EXCERPTED DATA:
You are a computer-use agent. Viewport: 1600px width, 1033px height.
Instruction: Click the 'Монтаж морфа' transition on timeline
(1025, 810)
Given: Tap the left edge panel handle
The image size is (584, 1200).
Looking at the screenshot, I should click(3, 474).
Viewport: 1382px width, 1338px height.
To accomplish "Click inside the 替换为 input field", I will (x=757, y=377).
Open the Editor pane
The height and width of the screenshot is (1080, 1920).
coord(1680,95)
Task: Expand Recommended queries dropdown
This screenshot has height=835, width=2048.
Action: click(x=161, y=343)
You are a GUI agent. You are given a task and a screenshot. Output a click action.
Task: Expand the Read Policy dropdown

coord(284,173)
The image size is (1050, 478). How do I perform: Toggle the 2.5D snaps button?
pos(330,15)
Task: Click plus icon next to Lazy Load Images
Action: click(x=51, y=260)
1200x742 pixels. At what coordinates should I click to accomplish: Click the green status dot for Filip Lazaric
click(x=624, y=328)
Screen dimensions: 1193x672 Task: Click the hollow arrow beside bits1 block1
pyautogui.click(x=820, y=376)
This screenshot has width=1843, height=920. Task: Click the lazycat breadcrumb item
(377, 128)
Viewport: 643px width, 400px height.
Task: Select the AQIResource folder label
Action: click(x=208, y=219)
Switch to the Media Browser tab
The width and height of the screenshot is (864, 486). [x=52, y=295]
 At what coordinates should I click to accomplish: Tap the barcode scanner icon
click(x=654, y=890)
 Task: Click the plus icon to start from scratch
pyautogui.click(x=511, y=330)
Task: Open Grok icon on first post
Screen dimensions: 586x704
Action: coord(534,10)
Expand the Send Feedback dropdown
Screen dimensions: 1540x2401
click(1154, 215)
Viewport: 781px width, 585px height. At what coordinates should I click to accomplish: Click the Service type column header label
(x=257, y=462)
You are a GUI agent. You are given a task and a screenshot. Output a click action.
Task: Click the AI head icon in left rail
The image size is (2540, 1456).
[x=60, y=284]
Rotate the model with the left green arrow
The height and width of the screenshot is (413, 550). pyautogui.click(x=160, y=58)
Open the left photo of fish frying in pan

WHAT YOU WILL DO: Copy out every row above with no change to any character.

PROBLEM SOLUTION:
You are a computer-use agent. Viewport: 1600px width, 1033px height.
Instruction: Click the 'Монтаж морфа' transition on timeline
(1025, 810)
Given: Tap the left edge panel handle
The image size is (584, 1200).
Looking at the screenshot, I should click(3, 474).
Viewport: 1382px width, 1338px height.
To accomplish "Click inside the 替换为 input field", I will (x=757, y=377).
Open the Editor pane
The height and width of the screenshot is (1080, 1920).
coord(1680,95)
Task: Expand Recommended queries dropdown
This screenshot has height=835, width=2048.
Action: click(x=161, y=343)
You are a GUI agent. You are given a task and a screenshot. Output a click action.
Task: Expand the Read Policy dropdown

coord(284,173)
The image size is (1050, 478). How do I perform: Toggle the 2.5D snaps button?
pos(330,15)
Task: Click plus icon next to Lazy Load Images
Action: click(x=51, y=260)
1200x742 pixels. At what coordinates should I click to accomplish: Click the green status dot for Filip Lazaric
click(x=624, y=328)
Screen dimensions: 1193x672 Task: Click the hollow arrow beside bits1 block1
pyautogui.click(x=820, y=376)
This screenshot has width=1843, height=920. Task: Click the lazycat breadcrumb item
(377, 128)
Viewport: 643px width, 400px height.
Task: Select the AQIResource folder label
Action: click(x=208, y=219)
Switch to the Media Browser tab
The width and height of the screenshot is (864, 486). [x=52, y=295]
 At what coordinates should I click to accomplish: Tap the barcode scanner icon
click(x=654, y=890)
 Task: Click the plus icon to start from scratch
pyautogui.click(x=511, y=330)
Task: Open Grok icon on first post
Screen dimensions: 586x704
Action: coord(534,10)
Expand the Send Feedback dropdown
Screen dimensions: 1540x2401
click(1154, 215)
Viewport: 781px width, 585px height. At what coordinates should I click to accomplish: Click the Service type column header label
(x=257, y=462)
You are a GUI agent. You are given a task and a screenshot. Output a click action.
Task: Click the AI head icon in left rail
The image size is (2540, 1456).
[x=60, y=284]
Rotate the model with the left green arrow
The height and width of the screenshot is (413, 550). pyautogui.click(x=160, y=58)
Open the left photo of fish frying in pan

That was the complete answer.